**QUESTIONS**
1. According to the case report, what system was used to perform the PRF treatment?
2. Reproduce the case report word for word, everything from "The PRF procedure" down to "disposable pulse-dose kit.".
3. Based on the case report, answer yes or no to each statement and quote the words that decide it: (a) The patient's pain was relieved by rest. (b) The needle used was 50 mm long. (c) The diagnostic nerve block was done with lidocaine.

**GIVEN TEXT**

⟨

In January 2011, the NP gradually worsened and became localized in the ulnar side of the hand and the volar thumb. Because of the severe NP, the patient was unable to wear a splint on his forearm and hand. He had continuous pain ranging from 3 to 9 on the Visual Analog Scale (VAS). The pain worsened when the patient was tired and after a busy and active day and was relieved by rest. Night rest was disturbed. As a result of pain worsening, we decided to perform PRF treatment.

3. Materials and Methods

The patient was informed that data concerning the case would be submitted for publication, for which he gave his free consent. Before applying the method, the patient underwent EMG investigation (every 6 months since the beginning of the rehabilitation program). EMG showed, for ulnar nerve, a complete absence of MAP (Motor Action Potential) with presence of moderate SAP (Sensitive Action Potential). The median nerve showed complete absence of MAP and SAP.

The PRF procedure was guided by ultrasound using the Esaote (Genoa, Italy) MyLab 30 Gold system with an LA523 probe and a frequency of 7.5 to 12 MHz. The PRF treatment was performed with the NT1100 NeuroTherm (Wilmington, MA, USA) system with a disposable pulse-dose kit.

The needle length was 50 mm (TSS.J050.DTC). A total of 1200 doses (1 dose = 200 mA, 20 ms, 2 PPS, with maximum temperature 42°C) was delivered.

In February 2011 we carried out a diagnostic ulnar and median nerve block with ropivacaine 7.5%. Both tests were positive, with complete pain relief lasting from 6 to 12 hours.

⟩

**DATA SEGMENT**
⟨

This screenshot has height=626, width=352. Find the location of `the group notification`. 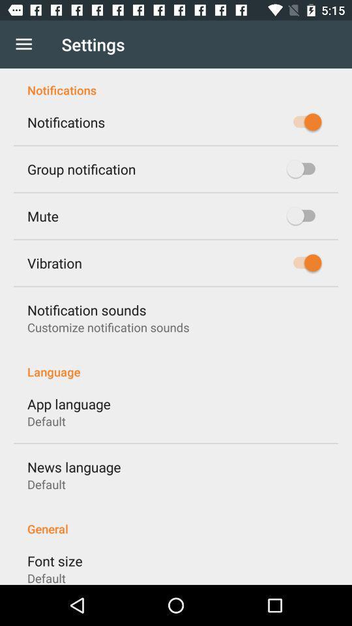

the group notification is located at coordinates (81, 168).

⟩

**EXPECTED RESPONSES**
1. The NT1100 NeuroTherm system with a disposable pulse-dose kit.

2.
The PRF procedure was guided by ultrasound using the Esaote (Genoa, Italy) MyLab 30 Gold system with an LA523 probe and a frequency of 7.5 to 12 MHz. The PRF treatment was performed with the NT1100 NeuroTherm (Wilmington, MA, USA) system with a disposable pulse-dose kit.

3.
(a) Yes: "was relieved by rest"
(b) Yes: "The needle length was 50 mm"
(c) No: "a diagnostic ulnar and median nerve block with ropivacaine"